The serotonin 5-HT2C receptor was first cloned by Julius et al. in 1988.1 At the time, they designated the new receptor 5-HT1C. A new nomenclature for serotonin receptors was proposed by Humphrey et al. in 1993. It placed the receptors into families based on the G proteins they used for signaling and similarities in their DNA amino acid sequences.2 For example, about 50% of the DNA sequences of 5-HT2A, 5-HT2B, and 5-HT2C are identical.3
The Structure of the 5-HT2C Receptor
When the Humphrey et al. receptor naming proposal was adopted, 5-HT1C was renamed 5-HT2C because of its similarities to 5-HT2A and 5-HT2B. In a 2012 paper, Seitz et al. describes the similarities between 5-HT2A (considered the primary receptor for psychedelic effects) and 5-HT2C by saying, “These receptors share a high degree of homology, have overlapping pharmacological profiles, and utilize many of the same and richly diverse second messenger signaling systems.” This homology between receptors can make it challenging to design agonist drugs that specifically target 5-HT2C.
The 5-HT2C receptor (5-HT2CR) is a member of the G protein-coupled receptor (GPCR) family.4 Receptors in this family share a characteristic structure consisting of seven protein helices that span the cell membrane (Figure 1). The helices are separated by alternating sections of the receptor that form intracellular and extracellular loops.
The Distribution of 5-HT2C Receptors
As shown in Figure 2, mRNA (messenger ribonucleic acid) coding for 5-HT2CR is expressed primarily in the central nervous system, particularly in the basal ganglia of the brain.
What Does 5-HT2CR Do?
One of the many roles of 5-HT2CR is modulating the effects of the neurotransmitter dopamine.7–9 Activation of 5-HT2CR is thought to have an inhibitory influence on dopamine. Since dopamine acts as a reward chemical in the brain, 5-HT2CR is a drug target for therapies for treating drug addiction.10,11 Also, 5-HT2CR may play a part in the effects of selective serotonin reuptake inhibitor (SSRI) antidepressants.12
A 2007 study found that activation of 5-HT2CR in the amygdala was correlated with anxiety in rats.13 These findings revealed an opportunity for targeting drugs to 5-HT2CR for treating anxiety.14,15 Another 2007 study confirmed the involvement of 5-HT2CR in expressing anxiety.16 The authors of this study suggested a possible mechanism involving the modulation of corticotropic-releasing hormone in the brain in response to stress.
5-HT2CR also has a role in the regulation of body weight and obesity. Knockout mice who are lacking the gene for 5-HT2CR become severely obese (they also can experience fatal seizures).17,18 Lorcaserin (aka Belviq™) is a 5-HT2CR agonist drug designed for weight loss. In 2013, the US Drug Enforcement Administration placed it on Schedule IV because of its hallucinogenic properties. Then, in 2020, Lorcaserin was withdrawn from the market because a clinical trial showed an increase in several types of cancers, including pancreatic, colorectal, and lung.

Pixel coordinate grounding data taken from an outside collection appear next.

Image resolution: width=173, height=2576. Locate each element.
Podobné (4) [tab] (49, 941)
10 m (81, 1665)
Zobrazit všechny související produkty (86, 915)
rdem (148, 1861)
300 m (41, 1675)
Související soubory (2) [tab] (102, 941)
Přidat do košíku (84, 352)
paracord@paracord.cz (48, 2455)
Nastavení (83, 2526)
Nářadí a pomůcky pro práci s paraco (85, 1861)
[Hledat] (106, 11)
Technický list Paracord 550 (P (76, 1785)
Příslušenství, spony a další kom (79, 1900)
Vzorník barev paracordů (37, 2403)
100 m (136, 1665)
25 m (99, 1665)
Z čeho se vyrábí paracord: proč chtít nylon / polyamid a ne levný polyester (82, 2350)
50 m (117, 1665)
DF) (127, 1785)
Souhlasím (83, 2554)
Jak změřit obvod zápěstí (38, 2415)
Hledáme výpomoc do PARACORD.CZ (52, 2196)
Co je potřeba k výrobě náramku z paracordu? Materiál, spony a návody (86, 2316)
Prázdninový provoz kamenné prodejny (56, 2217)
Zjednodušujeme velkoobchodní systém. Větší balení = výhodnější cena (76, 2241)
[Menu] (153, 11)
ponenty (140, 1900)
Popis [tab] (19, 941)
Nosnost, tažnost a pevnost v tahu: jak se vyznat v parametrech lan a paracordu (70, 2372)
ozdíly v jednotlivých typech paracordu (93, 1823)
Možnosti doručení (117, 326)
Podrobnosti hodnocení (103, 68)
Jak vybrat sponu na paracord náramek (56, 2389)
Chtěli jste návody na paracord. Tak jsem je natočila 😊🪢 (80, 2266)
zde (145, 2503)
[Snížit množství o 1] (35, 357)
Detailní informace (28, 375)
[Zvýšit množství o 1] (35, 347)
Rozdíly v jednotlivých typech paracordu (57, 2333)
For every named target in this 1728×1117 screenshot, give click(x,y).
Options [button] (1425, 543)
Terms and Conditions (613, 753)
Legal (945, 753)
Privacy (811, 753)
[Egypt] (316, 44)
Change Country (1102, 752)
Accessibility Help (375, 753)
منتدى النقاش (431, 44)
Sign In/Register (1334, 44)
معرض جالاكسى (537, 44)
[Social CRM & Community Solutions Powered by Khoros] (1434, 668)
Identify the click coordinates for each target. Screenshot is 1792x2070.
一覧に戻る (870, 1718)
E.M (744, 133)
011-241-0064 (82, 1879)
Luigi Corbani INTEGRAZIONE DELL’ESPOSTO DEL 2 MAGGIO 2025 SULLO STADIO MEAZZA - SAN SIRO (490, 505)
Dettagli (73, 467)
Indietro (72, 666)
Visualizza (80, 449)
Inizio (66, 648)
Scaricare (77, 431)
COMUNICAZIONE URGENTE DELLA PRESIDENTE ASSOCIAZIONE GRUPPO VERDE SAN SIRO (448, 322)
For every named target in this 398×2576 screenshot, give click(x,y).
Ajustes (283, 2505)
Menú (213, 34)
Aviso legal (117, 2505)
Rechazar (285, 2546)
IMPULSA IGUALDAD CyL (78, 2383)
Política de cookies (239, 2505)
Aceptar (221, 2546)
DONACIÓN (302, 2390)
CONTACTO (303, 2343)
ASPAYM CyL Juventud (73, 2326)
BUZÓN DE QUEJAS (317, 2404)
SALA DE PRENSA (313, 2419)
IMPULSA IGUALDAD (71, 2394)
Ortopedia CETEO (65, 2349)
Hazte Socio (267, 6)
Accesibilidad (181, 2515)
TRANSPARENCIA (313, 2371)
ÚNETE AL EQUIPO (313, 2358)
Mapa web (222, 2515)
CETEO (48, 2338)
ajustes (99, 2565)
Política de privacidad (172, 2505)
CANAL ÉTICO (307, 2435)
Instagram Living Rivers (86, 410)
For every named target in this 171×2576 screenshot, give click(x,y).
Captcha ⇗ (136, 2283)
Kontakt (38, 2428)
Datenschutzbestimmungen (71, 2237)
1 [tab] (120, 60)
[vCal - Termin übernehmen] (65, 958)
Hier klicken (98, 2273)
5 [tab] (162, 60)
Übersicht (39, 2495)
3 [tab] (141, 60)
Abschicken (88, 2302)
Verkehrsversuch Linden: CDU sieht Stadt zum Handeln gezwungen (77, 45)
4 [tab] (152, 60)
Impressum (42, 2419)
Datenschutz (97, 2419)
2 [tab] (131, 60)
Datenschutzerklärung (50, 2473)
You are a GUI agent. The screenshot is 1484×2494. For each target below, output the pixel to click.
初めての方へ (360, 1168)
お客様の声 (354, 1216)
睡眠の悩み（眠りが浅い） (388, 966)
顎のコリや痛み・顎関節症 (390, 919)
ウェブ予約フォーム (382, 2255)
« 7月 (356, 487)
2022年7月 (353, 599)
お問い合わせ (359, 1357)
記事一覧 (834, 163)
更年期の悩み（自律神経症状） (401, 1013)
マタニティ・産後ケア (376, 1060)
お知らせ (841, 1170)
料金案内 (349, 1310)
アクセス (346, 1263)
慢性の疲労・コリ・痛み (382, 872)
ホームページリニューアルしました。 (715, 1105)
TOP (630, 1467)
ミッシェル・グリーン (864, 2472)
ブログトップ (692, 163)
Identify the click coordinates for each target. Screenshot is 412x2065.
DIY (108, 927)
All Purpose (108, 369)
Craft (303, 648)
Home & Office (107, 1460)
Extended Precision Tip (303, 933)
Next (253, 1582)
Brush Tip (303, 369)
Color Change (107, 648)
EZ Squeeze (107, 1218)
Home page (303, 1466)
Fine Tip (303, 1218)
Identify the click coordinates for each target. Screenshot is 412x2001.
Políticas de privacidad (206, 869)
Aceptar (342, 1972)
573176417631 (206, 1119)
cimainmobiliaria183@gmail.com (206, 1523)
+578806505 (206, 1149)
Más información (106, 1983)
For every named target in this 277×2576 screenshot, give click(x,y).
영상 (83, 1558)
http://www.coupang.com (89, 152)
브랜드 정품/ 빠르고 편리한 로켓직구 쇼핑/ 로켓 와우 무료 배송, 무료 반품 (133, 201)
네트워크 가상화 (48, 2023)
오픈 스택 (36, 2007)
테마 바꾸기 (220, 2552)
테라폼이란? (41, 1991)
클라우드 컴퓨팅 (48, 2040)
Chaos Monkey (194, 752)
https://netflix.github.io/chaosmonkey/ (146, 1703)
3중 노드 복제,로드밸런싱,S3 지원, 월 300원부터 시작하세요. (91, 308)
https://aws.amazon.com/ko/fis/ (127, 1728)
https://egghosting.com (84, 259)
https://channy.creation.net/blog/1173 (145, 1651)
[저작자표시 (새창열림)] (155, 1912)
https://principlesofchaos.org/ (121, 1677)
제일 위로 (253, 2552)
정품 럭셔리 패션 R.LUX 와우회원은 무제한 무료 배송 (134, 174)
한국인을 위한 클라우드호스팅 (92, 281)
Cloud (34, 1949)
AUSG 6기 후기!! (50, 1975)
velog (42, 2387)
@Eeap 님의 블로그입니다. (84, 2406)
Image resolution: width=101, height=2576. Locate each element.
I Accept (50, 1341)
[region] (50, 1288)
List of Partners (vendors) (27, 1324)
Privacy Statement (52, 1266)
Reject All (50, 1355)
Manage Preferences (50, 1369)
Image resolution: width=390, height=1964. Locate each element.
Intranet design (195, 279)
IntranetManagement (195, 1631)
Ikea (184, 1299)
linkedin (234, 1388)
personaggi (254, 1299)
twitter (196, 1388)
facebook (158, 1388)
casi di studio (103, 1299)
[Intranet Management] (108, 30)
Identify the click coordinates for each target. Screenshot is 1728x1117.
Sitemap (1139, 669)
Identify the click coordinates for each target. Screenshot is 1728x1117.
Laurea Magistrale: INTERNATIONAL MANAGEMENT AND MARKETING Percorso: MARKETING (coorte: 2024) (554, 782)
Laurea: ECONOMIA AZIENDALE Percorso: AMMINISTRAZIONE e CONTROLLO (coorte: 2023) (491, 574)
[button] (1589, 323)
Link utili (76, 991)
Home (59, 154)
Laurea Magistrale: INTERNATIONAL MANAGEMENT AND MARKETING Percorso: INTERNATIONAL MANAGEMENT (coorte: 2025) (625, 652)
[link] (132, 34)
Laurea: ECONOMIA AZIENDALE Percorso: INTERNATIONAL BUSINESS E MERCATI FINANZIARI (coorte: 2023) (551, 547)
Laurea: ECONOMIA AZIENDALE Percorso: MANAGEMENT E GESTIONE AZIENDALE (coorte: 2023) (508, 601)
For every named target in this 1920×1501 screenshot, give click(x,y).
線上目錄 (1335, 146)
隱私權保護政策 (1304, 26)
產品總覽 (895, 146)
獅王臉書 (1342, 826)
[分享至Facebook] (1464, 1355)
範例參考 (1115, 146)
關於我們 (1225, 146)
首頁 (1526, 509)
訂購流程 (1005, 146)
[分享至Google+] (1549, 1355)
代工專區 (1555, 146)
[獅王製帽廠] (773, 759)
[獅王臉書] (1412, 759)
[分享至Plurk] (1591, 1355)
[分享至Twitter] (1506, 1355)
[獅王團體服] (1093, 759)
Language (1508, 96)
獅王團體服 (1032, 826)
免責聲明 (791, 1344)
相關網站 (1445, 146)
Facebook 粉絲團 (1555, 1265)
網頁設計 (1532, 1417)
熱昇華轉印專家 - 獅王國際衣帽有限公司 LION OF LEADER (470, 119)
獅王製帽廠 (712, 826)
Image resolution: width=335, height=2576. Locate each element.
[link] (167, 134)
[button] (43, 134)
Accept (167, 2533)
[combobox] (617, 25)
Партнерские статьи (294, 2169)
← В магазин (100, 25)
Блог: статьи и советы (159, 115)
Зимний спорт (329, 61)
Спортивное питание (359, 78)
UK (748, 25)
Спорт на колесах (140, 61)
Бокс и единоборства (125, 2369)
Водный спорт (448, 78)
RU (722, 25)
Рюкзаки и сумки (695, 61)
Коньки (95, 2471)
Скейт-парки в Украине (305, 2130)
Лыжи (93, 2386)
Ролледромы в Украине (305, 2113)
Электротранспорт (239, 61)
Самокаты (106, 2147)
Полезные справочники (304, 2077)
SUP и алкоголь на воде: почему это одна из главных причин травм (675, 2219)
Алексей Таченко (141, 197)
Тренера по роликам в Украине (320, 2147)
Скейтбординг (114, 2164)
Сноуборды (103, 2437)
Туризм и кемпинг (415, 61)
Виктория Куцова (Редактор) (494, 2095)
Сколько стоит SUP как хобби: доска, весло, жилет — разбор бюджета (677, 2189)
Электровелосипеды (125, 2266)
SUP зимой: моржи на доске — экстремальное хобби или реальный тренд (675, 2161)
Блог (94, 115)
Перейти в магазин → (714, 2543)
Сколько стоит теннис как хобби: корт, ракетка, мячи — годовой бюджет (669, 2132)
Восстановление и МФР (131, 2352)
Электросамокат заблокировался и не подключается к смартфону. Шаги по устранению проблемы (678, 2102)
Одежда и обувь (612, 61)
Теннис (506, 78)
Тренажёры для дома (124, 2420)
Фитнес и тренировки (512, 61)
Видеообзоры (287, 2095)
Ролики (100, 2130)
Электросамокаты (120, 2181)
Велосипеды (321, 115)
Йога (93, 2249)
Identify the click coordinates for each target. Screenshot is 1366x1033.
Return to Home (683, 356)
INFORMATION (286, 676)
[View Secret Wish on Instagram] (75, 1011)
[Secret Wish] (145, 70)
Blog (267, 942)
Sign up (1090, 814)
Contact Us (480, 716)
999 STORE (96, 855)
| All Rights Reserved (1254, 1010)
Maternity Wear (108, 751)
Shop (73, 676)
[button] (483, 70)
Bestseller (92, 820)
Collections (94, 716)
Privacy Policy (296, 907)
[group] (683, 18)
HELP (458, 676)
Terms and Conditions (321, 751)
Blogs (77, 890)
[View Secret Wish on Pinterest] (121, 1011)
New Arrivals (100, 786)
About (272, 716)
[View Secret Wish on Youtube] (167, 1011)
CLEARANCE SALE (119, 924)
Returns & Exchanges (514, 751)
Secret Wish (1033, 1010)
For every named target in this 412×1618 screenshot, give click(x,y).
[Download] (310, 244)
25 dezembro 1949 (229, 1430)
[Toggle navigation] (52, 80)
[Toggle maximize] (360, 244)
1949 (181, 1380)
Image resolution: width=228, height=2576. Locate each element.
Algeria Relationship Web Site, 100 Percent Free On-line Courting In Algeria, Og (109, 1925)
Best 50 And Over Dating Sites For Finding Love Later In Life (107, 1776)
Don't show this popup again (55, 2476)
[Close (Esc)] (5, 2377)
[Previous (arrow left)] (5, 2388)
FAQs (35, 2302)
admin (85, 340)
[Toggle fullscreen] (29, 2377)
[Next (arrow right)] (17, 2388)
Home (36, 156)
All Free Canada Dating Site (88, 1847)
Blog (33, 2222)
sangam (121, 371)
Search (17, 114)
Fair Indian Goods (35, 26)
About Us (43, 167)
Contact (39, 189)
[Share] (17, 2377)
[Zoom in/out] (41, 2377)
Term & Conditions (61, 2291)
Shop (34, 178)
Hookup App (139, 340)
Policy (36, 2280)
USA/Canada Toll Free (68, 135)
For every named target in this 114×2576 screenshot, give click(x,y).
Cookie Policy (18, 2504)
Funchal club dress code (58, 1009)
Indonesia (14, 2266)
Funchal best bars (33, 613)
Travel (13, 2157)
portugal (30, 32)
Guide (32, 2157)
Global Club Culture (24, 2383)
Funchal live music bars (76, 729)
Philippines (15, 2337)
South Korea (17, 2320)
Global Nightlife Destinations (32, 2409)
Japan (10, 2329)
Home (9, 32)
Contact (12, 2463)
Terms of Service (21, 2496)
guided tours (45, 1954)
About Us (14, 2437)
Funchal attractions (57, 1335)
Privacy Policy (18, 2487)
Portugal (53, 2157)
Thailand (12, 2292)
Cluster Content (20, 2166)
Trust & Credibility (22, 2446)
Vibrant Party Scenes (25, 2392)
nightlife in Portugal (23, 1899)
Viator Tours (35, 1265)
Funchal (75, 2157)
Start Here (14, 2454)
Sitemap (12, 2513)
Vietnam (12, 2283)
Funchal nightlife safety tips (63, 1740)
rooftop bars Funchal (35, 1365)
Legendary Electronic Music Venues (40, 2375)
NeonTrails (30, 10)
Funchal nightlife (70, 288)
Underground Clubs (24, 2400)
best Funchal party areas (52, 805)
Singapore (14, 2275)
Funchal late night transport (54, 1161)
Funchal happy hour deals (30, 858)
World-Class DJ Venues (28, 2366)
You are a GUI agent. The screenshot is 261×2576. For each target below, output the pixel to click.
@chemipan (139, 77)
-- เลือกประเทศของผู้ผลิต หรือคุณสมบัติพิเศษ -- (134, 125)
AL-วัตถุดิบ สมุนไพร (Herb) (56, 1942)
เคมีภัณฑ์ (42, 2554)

Is 5-HT2CR Involved in the Psychedelic Effect?
Receptor studies using cloned rat 5-HT2CR indicate that psilocin, for example, has a high affinity for 5-HT2CR. Its Ki value at the receptor is 97.3 nM19 (to learn more about receptor affinity data and what it means, see the Psychedelic Science Review article Binding of Psilocin and Psilocybin to Serotonin Receptors). Here are the Ki values at 5-HT2CR for some other psychedelic compounds:
- Serotonin = 5.8 nM (human)20
- LSD = 1.1 nM (human)20
- 5-MeO-DMT = 100 nM (pig)21
- MDMA = >10,000 nM (rat)22
- Psilocybin >10,000 nM (rat)19
In his 2016 paper Psychedelics, Dr. David Nichols states,23
All known psychedelics are agonists at both 5-HT2A and 5-HT2C receptors.
Interestingly, he goes on to say,
…higher doses of particular psychedelics may lead to activation of the 5-HT2C receptor, which often functionally opposes the effects of 5-HT2A receptor activation.
An example of this comes from a 2009 study conducted by Halberstadt et al.24 They observed that low doses of the hallucinogenic amphetamine DOI (2,5-dimethoxy-4 iodoamphetamine) increase locomotor activity in mice while higher doses reduce it. They made the same observation with the head twitch response (HTR), a behavior model that indicates the activation of 5-HT2A.
Allosteric modulation may influence the contribution each serotonin receptor makes to the overall effects of psychedelics. The behavior of GPCRs is modulated by many things, including neurotransmitters, hormones, and ions.25 In addition to the impact of these physiological influences, psychedelics may also be modulators of GPCR function resulting in an entourage effect similar to the compounds in cannabis. Multiple active compounds from naturally occurring sources set the stage for the entourage effect playing a critical role in making formulations.